Regulation of pseudopodia localization in lymphocytes through application of mechanical forces by optical tweezers

T-lymphocytes are responsible for cell-mediated immunity, and recognize antigens on target cells (e.g., tumor cells, virus-infected cells) and antigen presenting cells (e.g., macrophages, dendritic cells). While mechanical forces applied to a cell surface can produce alterations in the cytoskeletal structure, leading to global structural rearrangements and changes in the intracellular biochemistry and gene expression, it remains unknown if local mechanical forces acting at the lymphocyte-antigen interaction site play any role in lymphocyte activation following antigen recognition. In this study we investigate the effect of such forces induced by optical tweezers on the lymphocyte's morphological response.
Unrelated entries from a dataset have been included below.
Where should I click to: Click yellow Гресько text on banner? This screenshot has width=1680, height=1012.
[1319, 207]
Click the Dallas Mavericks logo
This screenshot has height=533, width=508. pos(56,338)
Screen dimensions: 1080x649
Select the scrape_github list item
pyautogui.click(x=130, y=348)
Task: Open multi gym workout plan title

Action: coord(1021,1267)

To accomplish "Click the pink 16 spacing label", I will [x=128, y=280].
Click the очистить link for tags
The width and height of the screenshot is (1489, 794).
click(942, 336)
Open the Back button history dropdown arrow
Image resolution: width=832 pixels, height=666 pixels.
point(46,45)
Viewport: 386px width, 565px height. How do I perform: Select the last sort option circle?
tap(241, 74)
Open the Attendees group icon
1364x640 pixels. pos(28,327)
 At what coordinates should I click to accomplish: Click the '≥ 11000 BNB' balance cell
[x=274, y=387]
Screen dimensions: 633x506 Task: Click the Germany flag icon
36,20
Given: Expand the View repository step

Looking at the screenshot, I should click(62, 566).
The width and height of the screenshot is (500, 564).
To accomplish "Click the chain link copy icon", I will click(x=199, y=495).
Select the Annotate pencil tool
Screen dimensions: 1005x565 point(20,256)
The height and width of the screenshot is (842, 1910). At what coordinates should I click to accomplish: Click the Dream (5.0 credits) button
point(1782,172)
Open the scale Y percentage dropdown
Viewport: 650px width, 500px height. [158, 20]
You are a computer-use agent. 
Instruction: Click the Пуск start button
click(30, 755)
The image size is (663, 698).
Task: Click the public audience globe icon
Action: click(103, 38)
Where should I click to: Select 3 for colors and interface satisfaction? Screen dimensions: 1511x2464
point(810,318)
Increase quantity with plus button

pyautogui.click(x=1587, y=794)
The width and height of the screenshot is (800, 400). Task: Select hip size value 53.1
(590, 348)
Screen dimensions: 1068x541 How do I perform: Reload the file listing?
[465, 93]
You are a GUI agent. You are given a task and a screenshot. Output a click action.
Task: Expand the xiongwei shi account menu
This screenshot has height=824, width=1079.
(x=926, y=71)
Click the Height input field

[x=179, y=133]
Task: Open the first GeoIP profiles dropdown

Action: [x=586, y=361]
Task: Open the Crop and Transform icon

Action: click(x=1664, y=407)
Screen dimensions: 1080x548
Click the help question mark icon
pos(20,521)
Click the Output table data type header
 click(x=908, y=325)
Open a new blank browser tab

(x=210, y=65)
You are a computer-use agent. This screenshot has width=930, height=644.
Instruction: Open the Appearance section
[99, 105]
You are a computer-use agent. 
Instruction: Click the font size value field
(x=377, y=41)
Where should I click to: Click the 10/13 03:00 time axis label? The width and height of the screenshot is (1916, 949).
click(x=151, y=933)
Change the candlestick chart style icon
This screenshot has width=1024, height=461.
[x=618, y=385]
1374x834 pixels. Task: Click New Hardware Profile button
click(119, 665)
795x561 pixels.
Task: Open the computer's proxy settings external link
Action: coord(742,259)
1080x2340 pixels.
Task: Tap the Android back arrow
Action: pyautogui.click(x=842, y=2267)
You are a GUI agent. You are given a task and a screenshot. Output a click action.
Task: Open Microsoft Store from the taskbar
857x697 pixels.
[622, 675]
We brought optically trapped polystyrene beads, coated with a specific antibody against a clonotypic epitope of the T-cell receptors (TCRs), in contact with individual lymphocytes and applied mechanical forces at the TCR-antibody interaction site. Although bead size was a factor, simple bead contact tended to induce formation of pseudopodia that appeared randomly over the cell's surface, while application of tangential forces at the interaction site redirected pseudopodia formation toward that site and promoted endocytosis activity. We propose that local forces play a key role in the initial lymphocyte adhesion to antigen-bearing cells, and may be implicated in antigen-specific motility, transendothelial migration, and tissue homing to sites of inflammation. (C) 2004 Society of Photo-Optical Instrumentation Engineers.